Most acquisitions and alliances severely under-perform relative to expectations set at the time of their inception. No matter how great they look on paper, it is always a lot harder to make things come out anywhere near where they were meant to be than it seemed at the start. Fortunately, based on first-hand practical experience and learning from experience of others, there are some things that can be done to raise the odds of success.
The reason for one organization to acquire or ally with another almost always boils down to one of the following three:
- To obtain new products and services to sell to existing customers.
- To secure access to new customers for existing offerings.
- To acquire needed new resources such as skills, leadership or knowledge.
There are also three basic reasons for one organization to decide NOT to acquire or ally with another:
- Most require the buyer to pay a premium price except in distressed situations in which case a bargain price is offset by high risk.
- Integration and assimilation of people, processes and systems is time-consuming and difficult. Time and effort spent to overcome cultural differences is enormous and rarely successful. Despite management’s best intent, the wisdom of working together on the front-line is lost, without a lot of attention from the top, in favor of protecting turf, in-fighting, and favoritism.
- Acquisitions and alliances require alarmingly high concentrations of management attention to consider, plan, execute, launch, and nurture to success. Once the deal is done, even greater amounts of time from the most senior managers is required to plan and guide the integration of people, products, services and administrative processes which diverts management attention from other important matters.
There are three steps to successfully acquire or ally with another operation with the intent to merge it into existing operations (i.e., as opposed to operating as a separate unit):
- Determine whether the nature of the relationship between the two organizations is to be transactional, collaborative, innovative, or identity-shaping where who they are is literally defined by their relationship to each other.
- Develop a picture of the way things will work when operations come together as envisioned, including:
- A multi-year financial plan that lays out the target financials which justifies the terms and to serve as the foundation for performance goals,
- An operating model to show who will do what to deliver the joint entity’s products and services with excellence, on time, and in budget; systematically and programmatically sell the venture’s products and services; and develop its capacity to fuel growth, and
- An organization and governance model to show who is responsible for doing (see: post on every top leader getting at least one thing right) and reviewing (see: post on connecting top leaders to the front-line ) what initially and over time.
- Assign leaders from both organizations to work together to identify issues, perform analysis and recommend actions consistent with the goals of the partnership. Success or failure to achieve targeted results must be a primary component to these individuals’ personal performance assessment and bonus compensation for the performance period.

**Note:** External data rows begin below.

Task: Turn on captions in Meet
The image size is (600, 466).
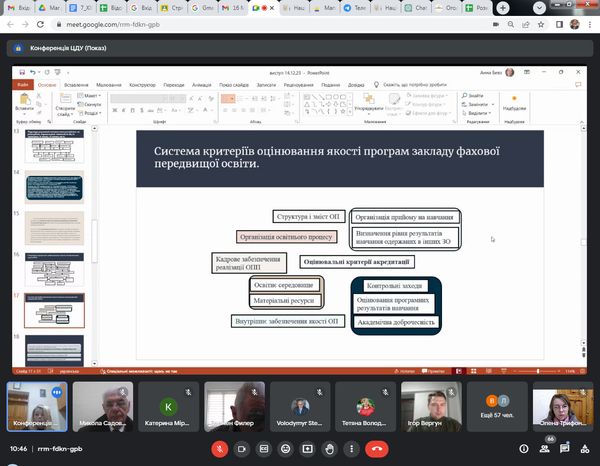Action: pyautogui.click(x=264, y=449)
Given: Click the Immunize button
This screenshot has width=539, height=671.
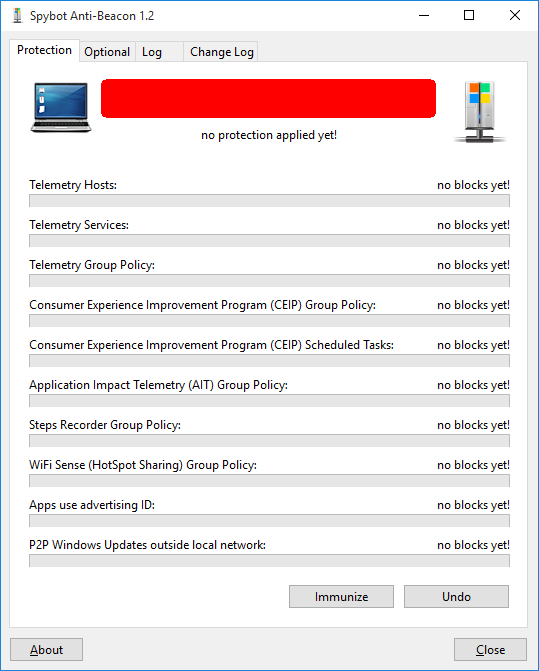Looking at the screenshot, I should (341, 597).
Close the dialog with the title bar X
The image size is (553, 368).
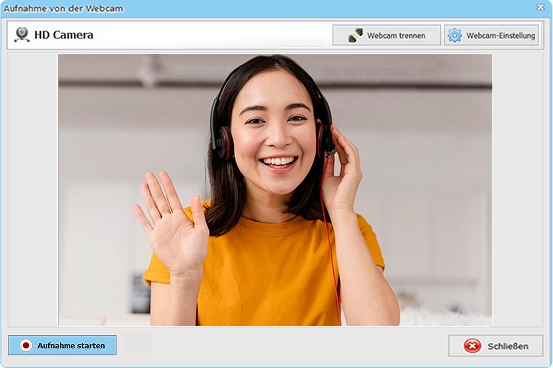click(x=541, y=7)
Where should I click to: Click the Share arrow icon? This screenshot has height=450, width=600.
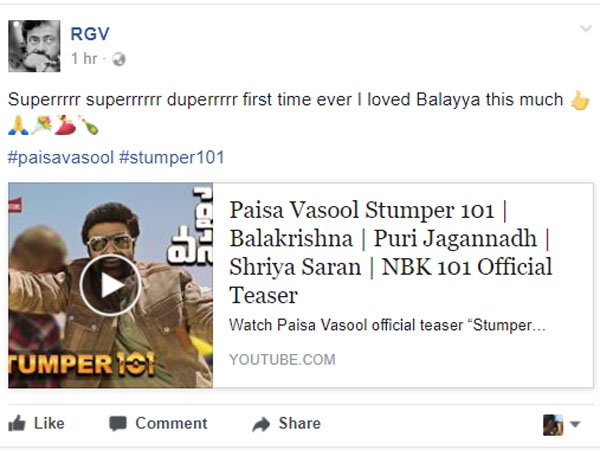261,424
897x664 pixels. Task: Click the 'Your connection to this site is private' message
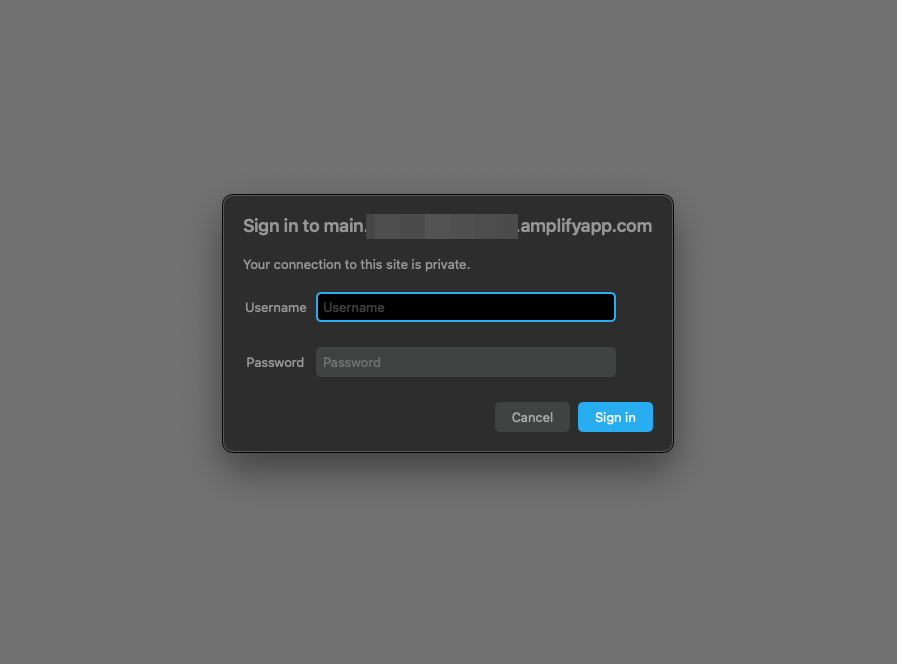[356, 264]
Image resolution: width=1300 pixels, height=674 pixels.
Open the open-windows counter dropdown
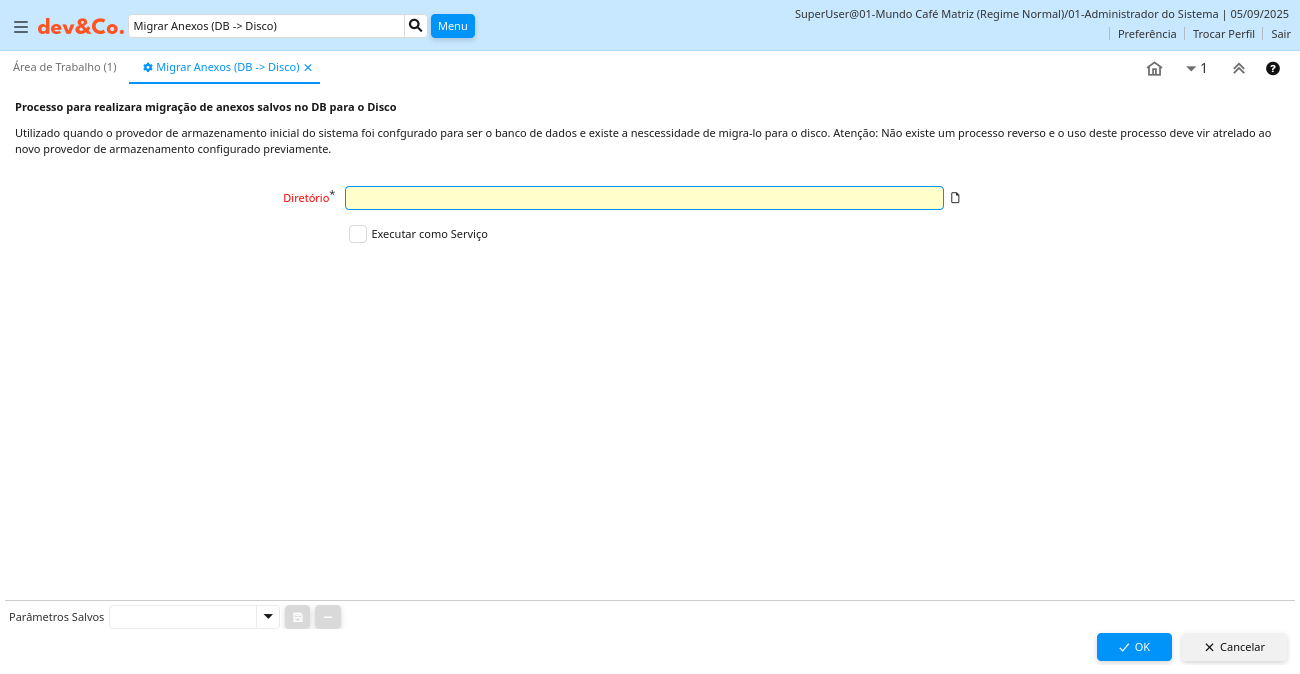1196,69
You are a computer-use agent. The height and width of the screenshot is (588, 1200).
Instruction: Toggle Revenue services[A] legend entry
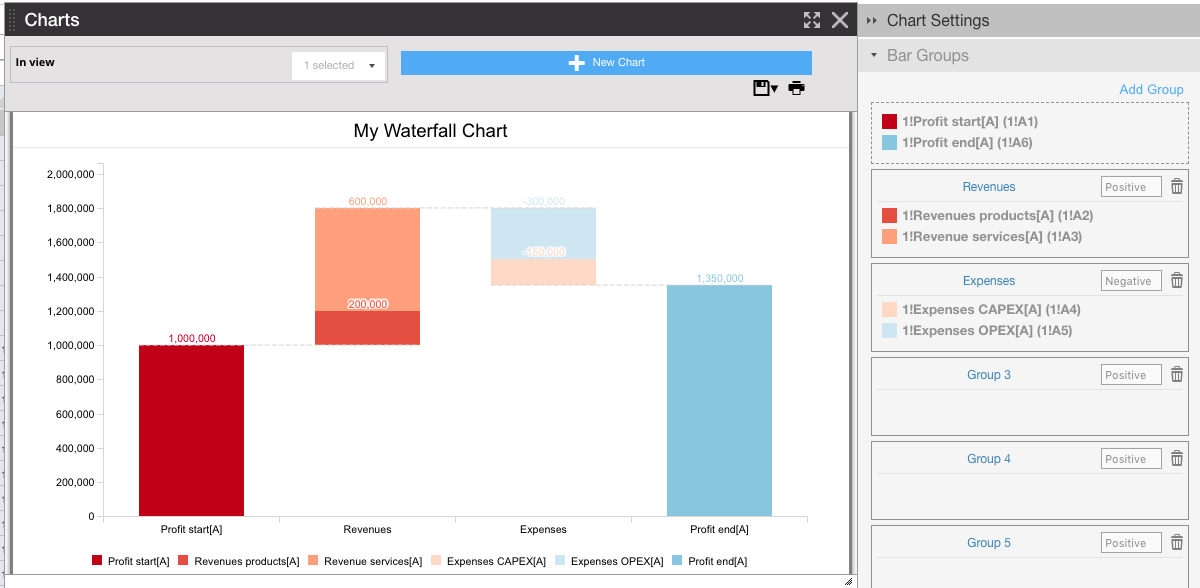tap(365, 562)
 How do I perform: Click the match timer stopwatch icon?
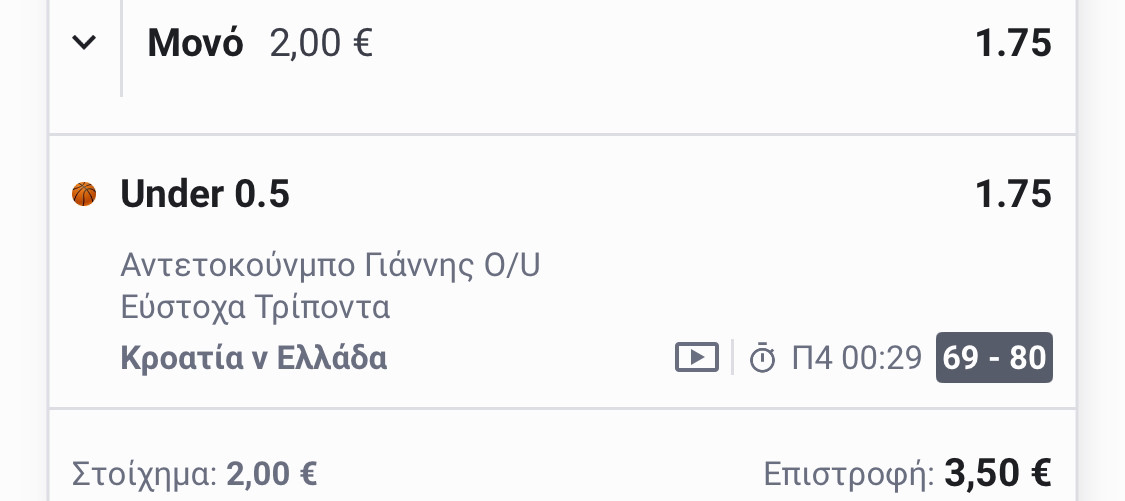(762, 357)
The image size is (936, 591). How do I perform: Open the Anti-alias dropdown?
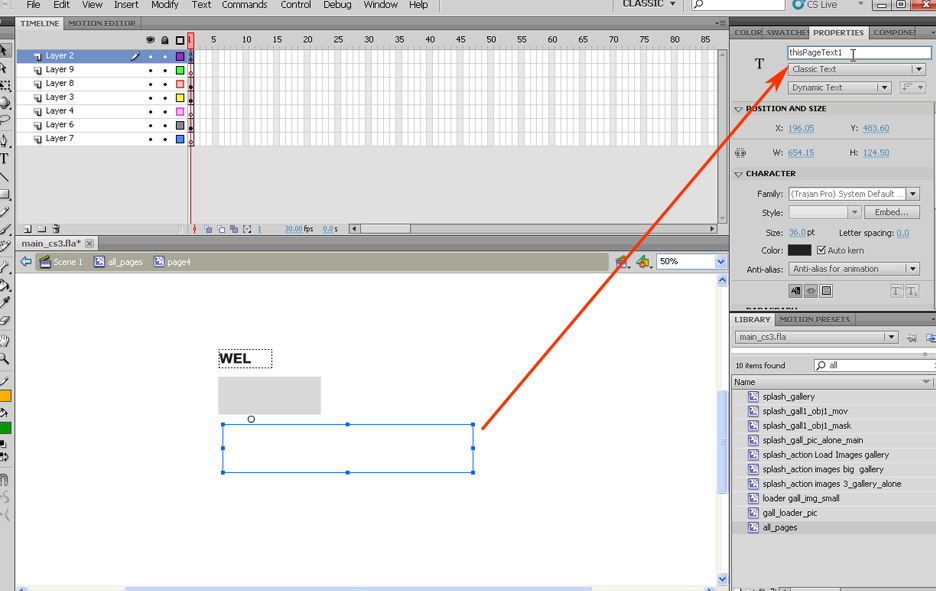[854, 269]
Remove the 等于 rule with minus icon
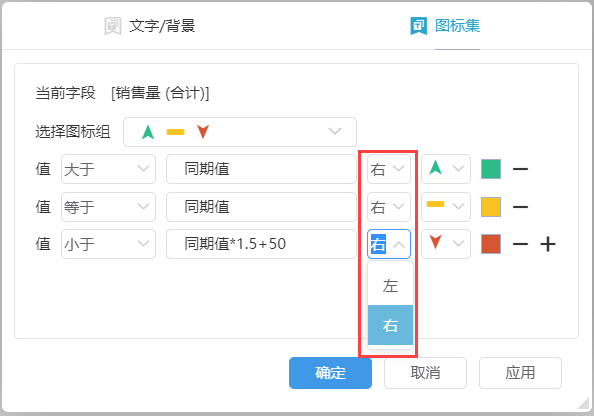The width and height of the screenshot is (594, 416). [520, 207]
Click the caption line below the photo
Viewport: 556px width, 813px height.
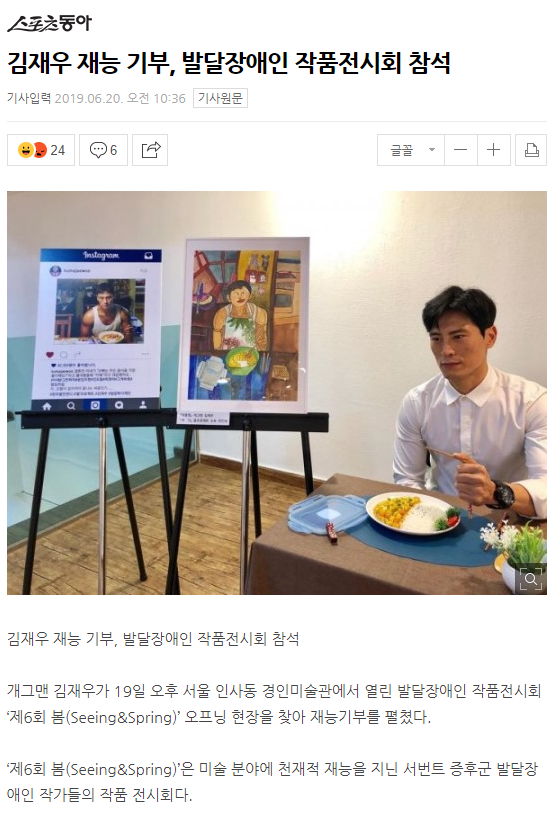(153, 638)
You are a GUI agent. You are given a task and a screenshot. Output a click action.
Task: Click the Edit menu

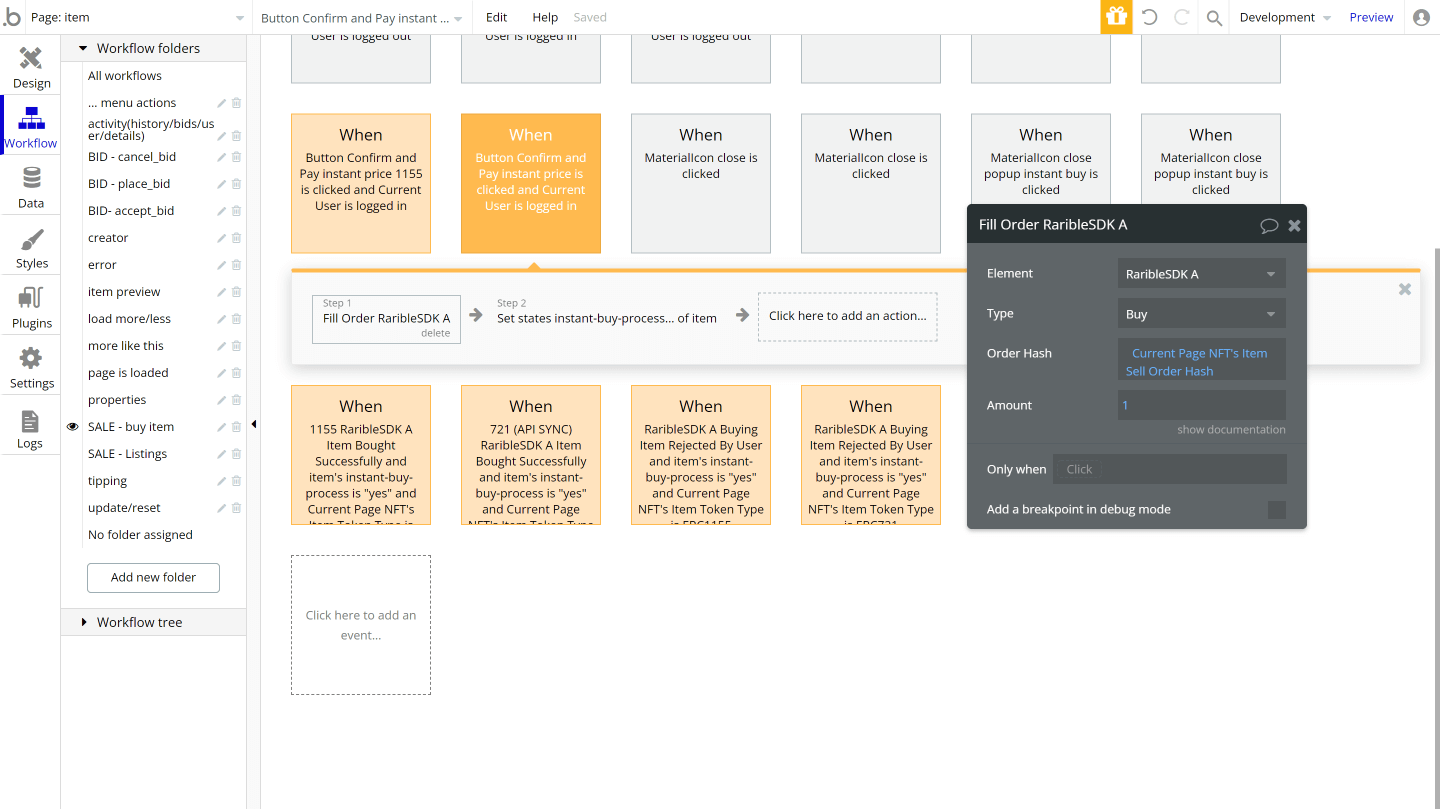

Experience shows that there are three important things that dramatically improve the probability that two organizations will be successful as partners in an alliance or acquisition:
- It must be clear to people, particularly the leaders, in each organization why they have decided to work together (see Mastering the Merger). The rationale must be written down and shared with others in both organizations each from their own perspective and from the perspective of the other. For example, people in Organization A must be able to say why it makes sense for Organization B to have entered into the relationship as well as why it makes sense for their own organization to have done the same.
- There must be a lot at stake for both parties. This means there must be a lot to win if the goals are met and a lot to lose if they are not.
- Each organization must assign a senior person to represent the interests of their respective organization. This individual needs to be a leader who personally stands to gain or lose a great deal both from a financial, career, and professional perspective depending on the fate of the venture. Their number-one goal has to be the success of the initiative. They serve as gateways to their respective organizations to facilitate the success for their counterpart who would otherwise be in a hopeless position of having to figure out for themselves how to work effectively in an alien organization. Therefore those assigned to this key role have to be senior, seasoned, well-regarded executives who can move mountains in their own organizations, if necessary, to make things work.